GSA Annual Meeting in Indianapolis, Indiana, USA - 2018

Paper No. 160-5
Presentation Time: 9:05 AM

GROUNDWATER TEMPERATURE FLUCTUATIONS DURING AQUIFER RECOVERY IN THE BUCKMAN MUNICIPAL WELL FIELD, SANTA FE, NEW MEXICO


KELLEY, Shari, New Mexico Bureau of Geology, New Mexico Tech, Socorro, NM 87801; New Mexico Bureau of Geology, New Mexico Tech, Socorro, NM 87801

During the past six years, students attending the Summer of Applied Geophysical Experience (SAGE) field program in Santa Fe have had a unique opportunity to collect repeat temperature-depth data in monitoring wells in the Buckman municipal well field (BMWF). The BMWF is one of many sources of residential water for the city of Santa Fe. The BMWF has a history of substantial (> 100 m) drawdown and inelastic subsidence, followed by significant water level recovery and surface rebound after 2003. Repeat measurements of thermal profiles in two monitoring piezometer nests, SF3 and SF4, showed little to no change between 2013 and 2014. Surprisingly, temperatures at the bottom of these wells rose by 0.28–0.37°C (±0.05 °C) between 2014 and 2018, with the most dramatic change occurring between 2014 and 2016. Artesian flow in four wells began in 2015 and water levels have risen 2.5–8 m over the period of observation. The upward flow of water in the wellbores has caused the upper parts of the wells to warm by as much as 0.8–1.3°C since 2014. In contrast, a deep piezometer located outside the zone of water level rise, SF6 (geothermal gradient of 35°C/km), showed no temperature change between 2013 and 2016. We speculate that when the BMWF was in high production before 2003, a significant cone of depression formed, creating hydraulic gradients that drew in water from shallow aquifers, thus cooling portions of the deeper semi-confined aquifer system. As production decreased after 2003, the cone of depression relaxed and vertical hydraulic gradients associated with the regional-scale groundwater flow system began to warm the aquifer.
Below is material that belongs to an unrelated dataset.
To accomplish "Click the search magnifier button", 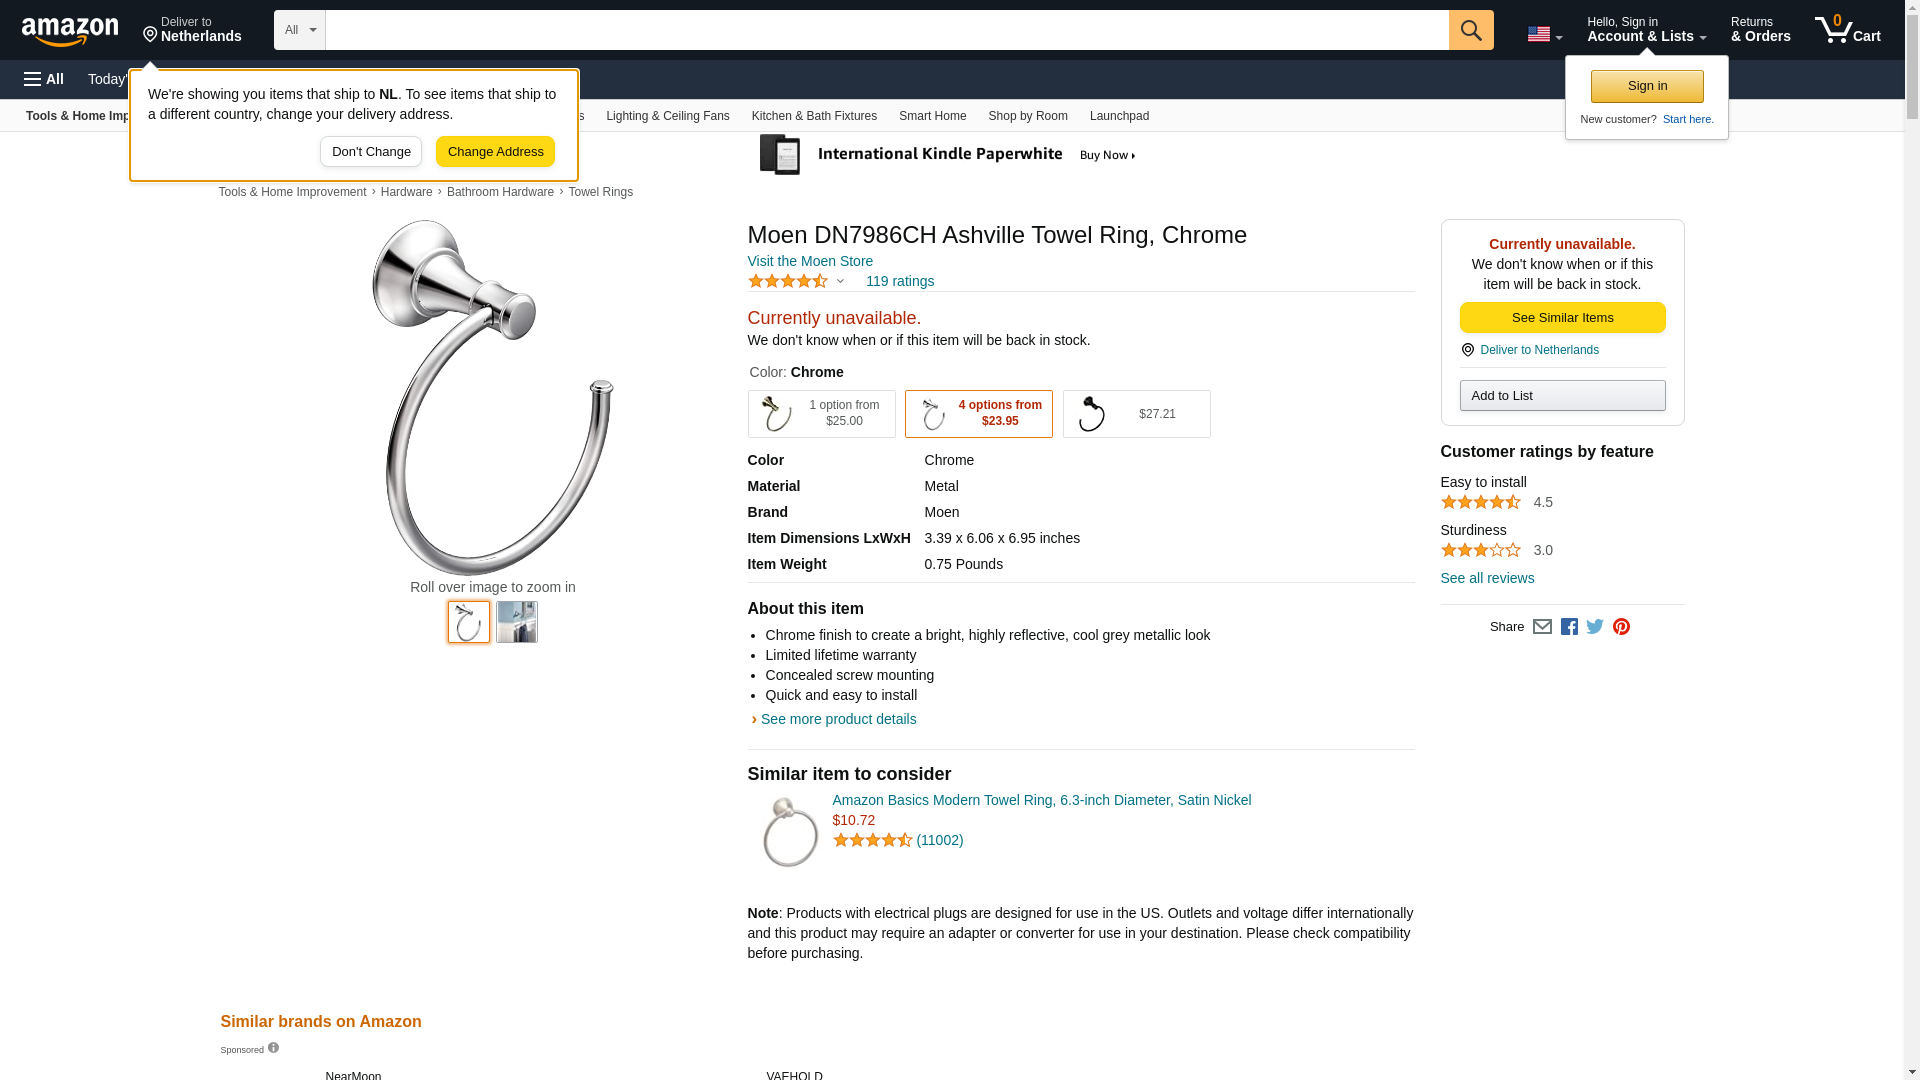I will [x=1470, y=30].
Geothermal gradients in SF3 and SF4 prior to 2015 were 73 to 80°C/km; the elevated gradients are associated with a small fault near SF4. A deeper piezometer, SF2, located 300 m to the east of SF3, has a geothermal gradient of 45°C/km and a complex warming and cooling signal that has shifted up and down the wellbore through time. The fact that SF2 is well-connected to a nearby production well, Buckman 1, may explain the complicated signal. The abrupt change in geothermal gradient between SF3 and SF2 coincides with a north-trending stratigraphic discontinuity that is resolved by InSAR, water level, and aqueous geochemistry data.